Sobra decir que Claudia Sheinbaum salió airosa por su manejo de tiempo por mantener la calma ante los ataques y por lograr comunicar su programa de gobierno por sobre las preguntas, que en su mayoría estaban diseñadas alrededor de la gestión del partido que ella representa.
Lo que más sorprende después del debate, fueron las mesas de análisis posteriores, incluyendo en la que se encontraba una de las moderadoras del debate, Denise Maerker. Hubo de todo, hasta al ex ministro Zaldívar confrontándose con Raymundo Riva Palacio, pero en todas se le tuvo que dar el gane a Claudia, y señalar el pobre desempeño de Xóchitl Gálvez.
Incluso en Latinus, donde, aunque con pesar, elogiaron a Claudia, no hubo comentarios positivos para la candidata de Fuerza y Corazón por México.
Las redes sociales no fueron la excepción; de hecho, resaltó una publicación, la de Claudio X. González que le daba el gane a Xóchitl utilizando los resultados de la encuestadora Massive Caller, conocida por no ser la más fidedigna. Viniendo de él, no se puede evitar pensar que tanto dinero dedicado a la coalición opositora solo ha servido para tener que citar a Massive Caller en una encuesta.
Y esto despierta dudas sobre las ganancias que puede dejar Xóchitl. No es secreto que gran parte de la campaña de la senadora panista está financiada con dinero de empresarios, cuando el tiempo ha probado que apoyar a Xóchitl se trata de un mal negocio, de un fondo perdido.

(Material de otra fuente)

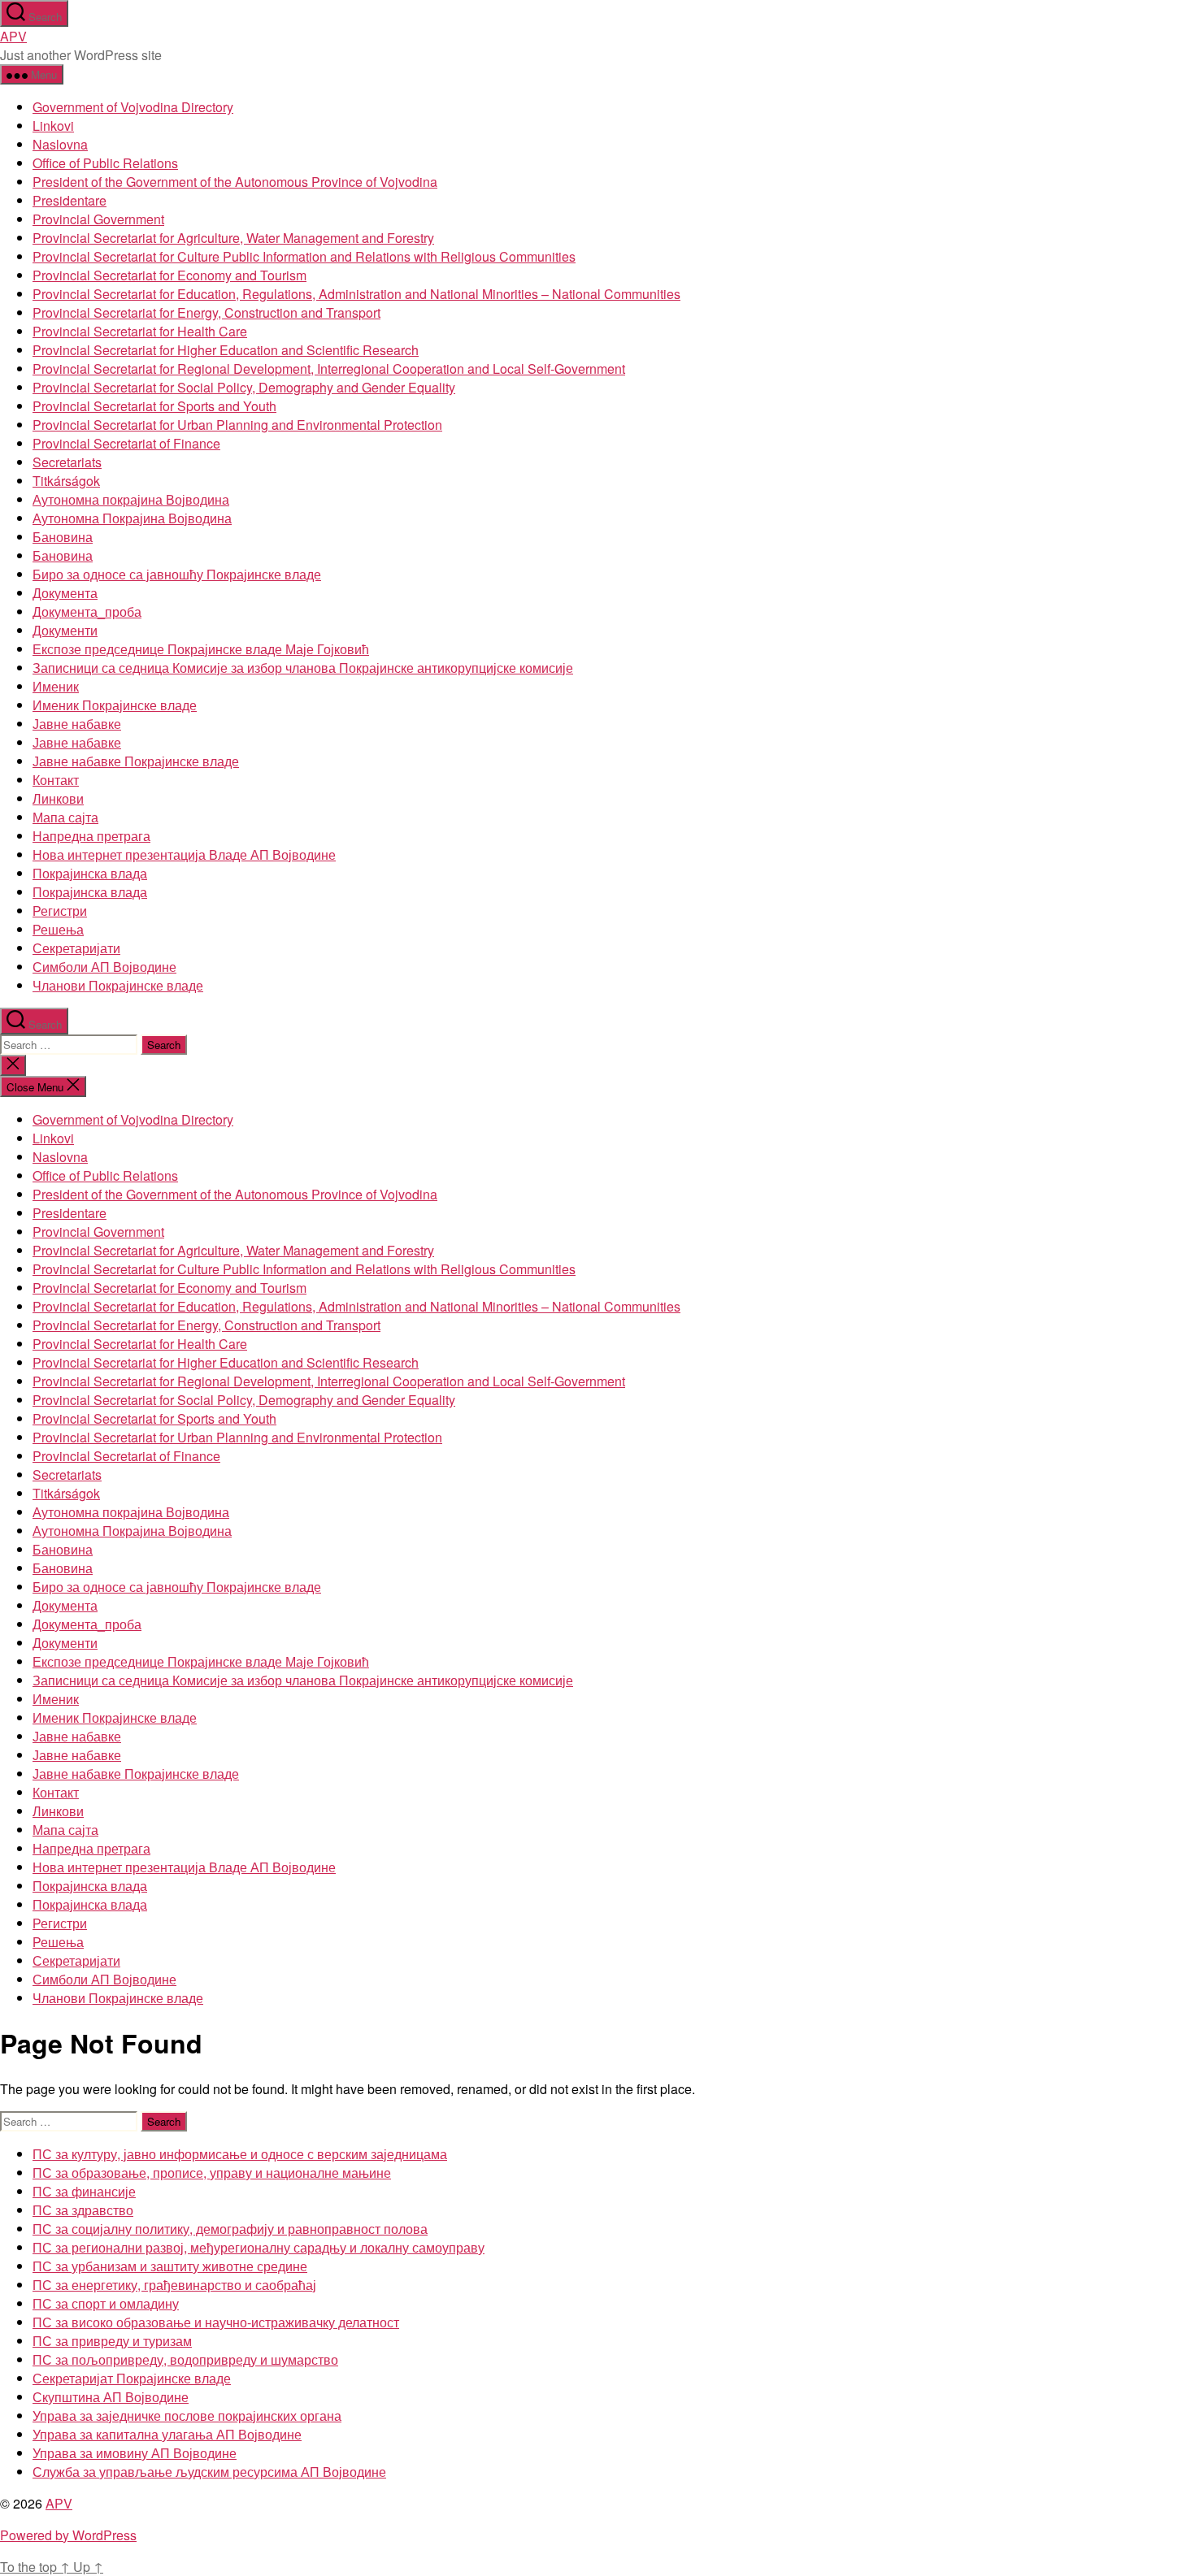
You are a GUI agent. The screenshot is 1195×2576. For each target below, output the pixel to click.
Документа (65, 592)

¿Por qué los gurús de los negocios, quienes han sido ejemplo del emprendedurismo y de la multiplicación de bienes, le invertirían a un proyecto que no dejará dividendos? ¿Sabrán que en una elección o importa el porcentaje de votación sino ganar? Y a estas alturas para la candidata del PAN no parece una posibilidad.
De ser desastroso el resultado, podría ser la última vez que la oposición reciba dinero de sus, hasta ahora, financiadores.